Dopo due mesi solo tre pacchetti risultano finanziati da Olanda, Svezia, Norvegia, Danimarca e Germania ma nell’incontro con Trump di ieri Zelensky ha rilanciato.

Parlando ai giornalisti alla Casa Bianca, ha affermato che il suo Paese si è offerto di acquistare armi statunitensi per un valore di 90 miliardi di dollari. In realtà ha notizia andrebbe scritta in modo diverso: Zelensky ha concordato con Trump di ordinare forniture militari negli Stati Uniti per un valore di 90 miliardi di dollari che verranno pagate dagli alleati europei della NATO.

Occorre chiedersi se sono queste le garanzie di sicurezza che Washington offre a Kiev a spese nostre oppure se è il prezzo che gli europei pagheranno per non essere lasciati soli da Washington nell’assicurare garanzie all’Ucraina.

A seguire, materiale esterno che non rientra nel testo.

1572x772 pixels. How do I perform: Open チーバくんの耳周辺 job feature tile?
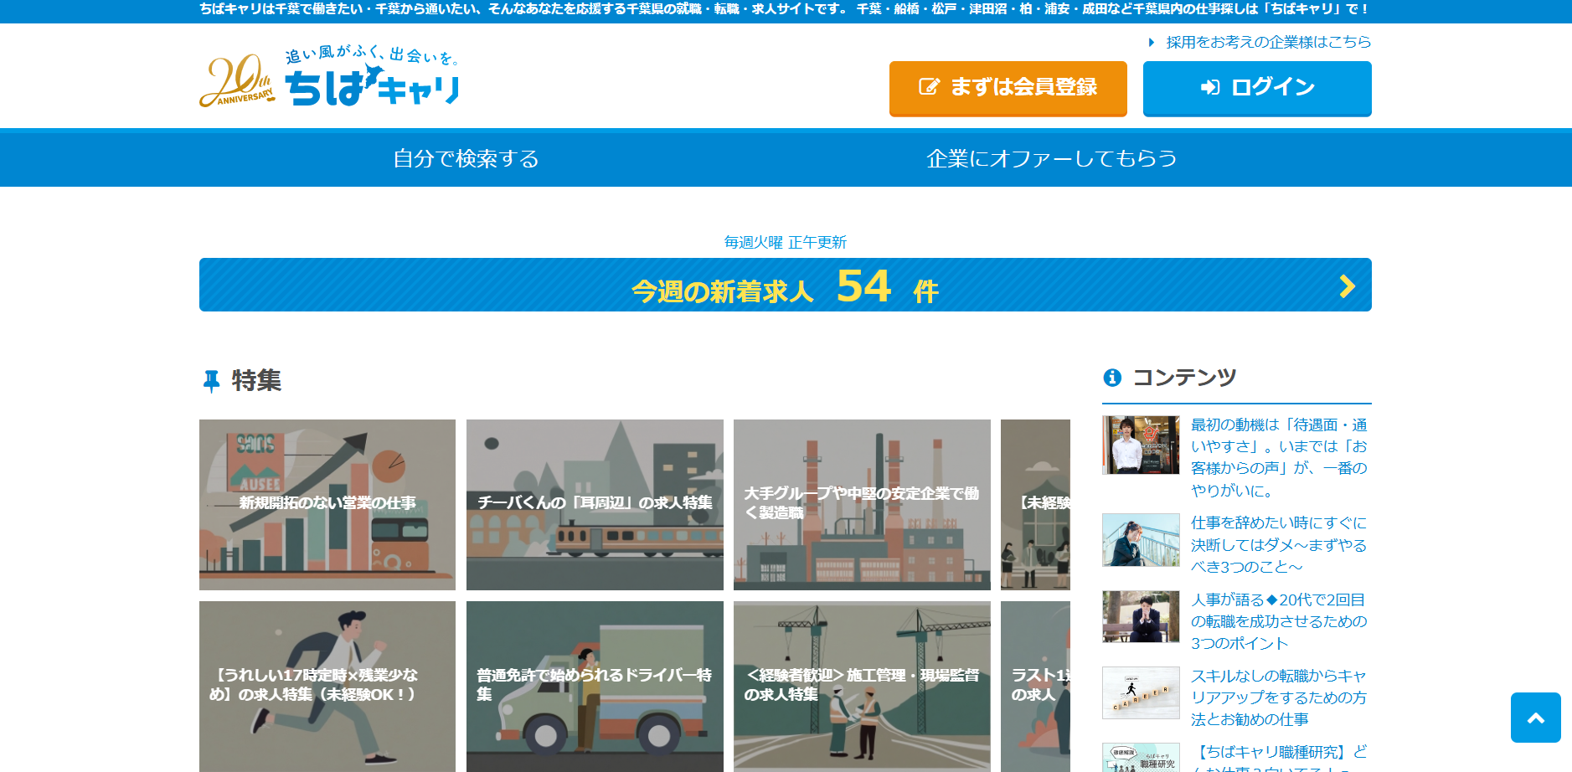tap(595, 504)
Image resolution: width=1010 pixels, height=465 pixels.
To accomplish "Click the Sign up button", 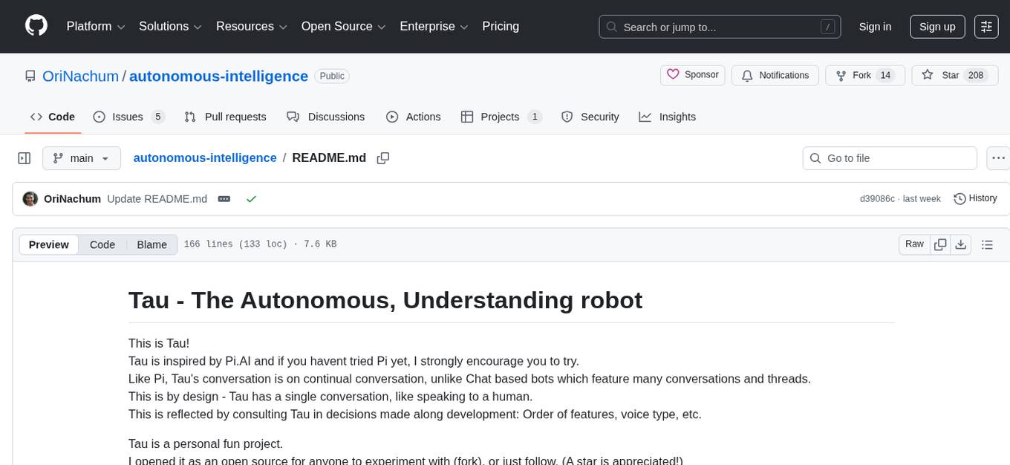I will click(x=936, y=26).
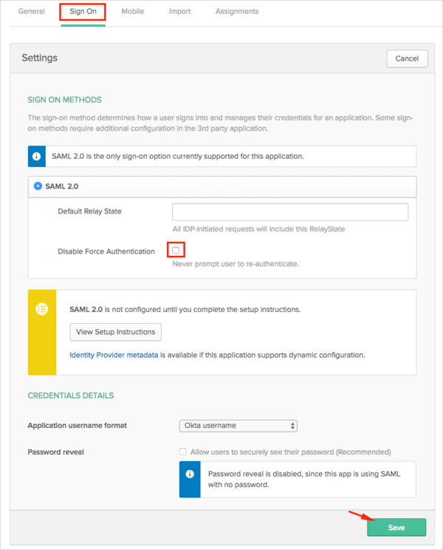Image resolution: width=443 pixels, height=550 pixels.
Task: Click the blue info icon beside SAML notice
Action: coord(37,156)
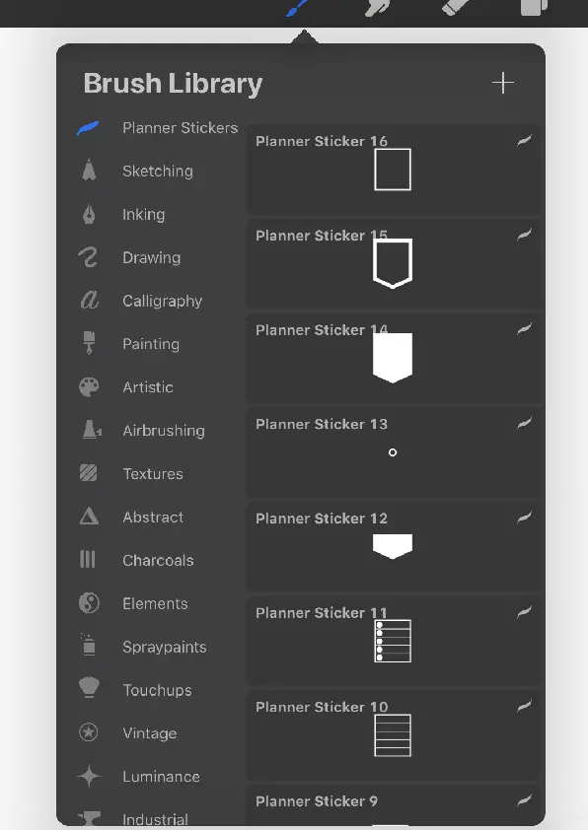This screenshot has height=830, width=588.
Task: Select the Calligraphy letter icon
Action: pyautogui.click(x=90, y=300)
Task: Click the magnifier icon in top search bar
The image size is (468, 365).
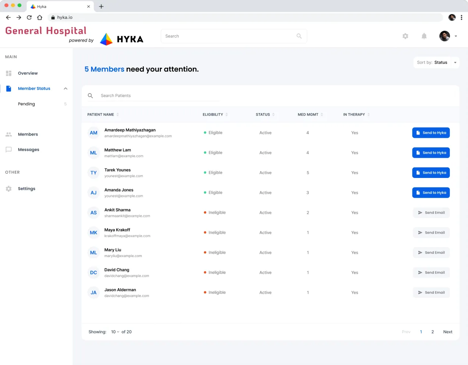Action: [299, 36]
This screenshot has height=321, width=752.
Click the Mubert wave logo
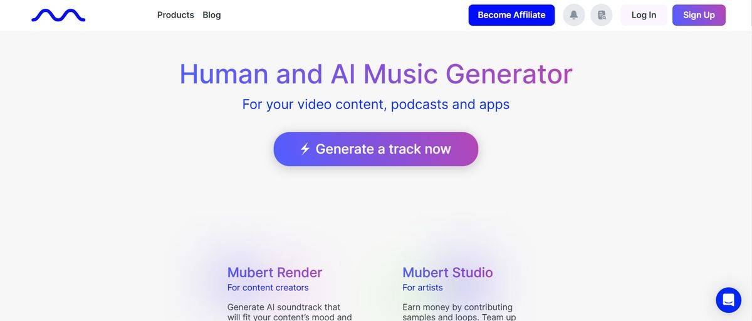pyautogui.click(x=58, y=15)
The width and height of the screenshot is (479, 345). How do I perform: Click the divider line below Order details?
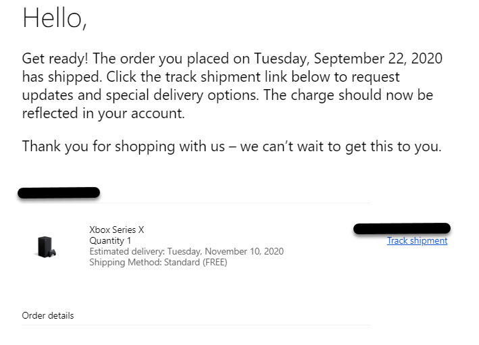tap(196, 325)
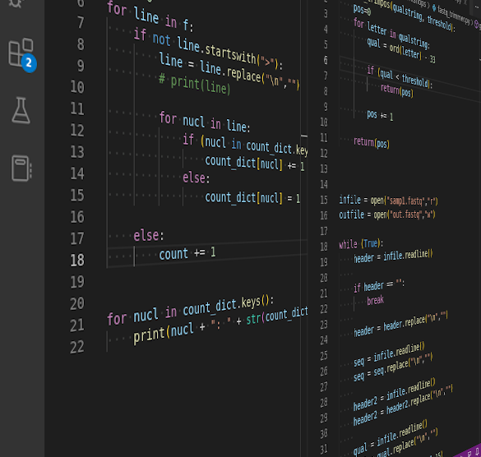Open the notebook icon in activity bar
This screenshot has width=481, height=457.
[21, 168]
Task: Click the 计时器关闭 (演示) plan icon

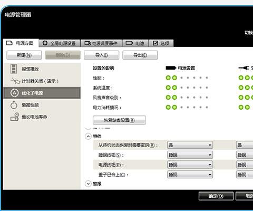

In ogni caso sembra che dovremo preparaci a pagare 100 miliardi di dollari (10 già definiti più 90 nei prossimi anni) al Pentagono e alle aziende del settore difesa statunitensi per armare l’Ucraina in modo che possa difendersi da un eventuale nuovo attacco russo che però Trump si sente di escludere.

In altri termini, se gli europei pagheranno 100 miliardi di armi americane a Kiev dovranno sottrarre la stessa somma (per giunta ottenuta a debito) dagli investimenti destinati alla difesa dell’Europa e alle commesse per le aziende europee, favorendo coi nostri soldi i concorrenti statunitensi.

Finora nessuno ha reagito al diktat di Zelensky (anzi, alla “marchetta” di Zelensky a Trump e all’industria statunitense), eppure con un sussulto di dignità, sarebbe lecito immaginare che gli europei, così preoccupati per la sicurezza di Kiev, ammoniscano Zelensky ricordandogli che se le garanzie di sicurezza le dovranno offrire gli europei allora le armi per proteggere l’Ucraina devono essere “made in Europe”.

Le pagheremmo sempre noi ma almeno facendo crescere il nostro PIL, dando commesse alle nostre aziende e ai nostri lavoratori, sviluppando ricerca e sviluppo da noi, non oltreoceano.

In attesa di (improbabili) sussulti di dignità da parte dei leader europei, la beffa delle armi all’Ucraina rischia di essere l’ultima battaglia (perduta) nell’ultima guerra contro l’Europa.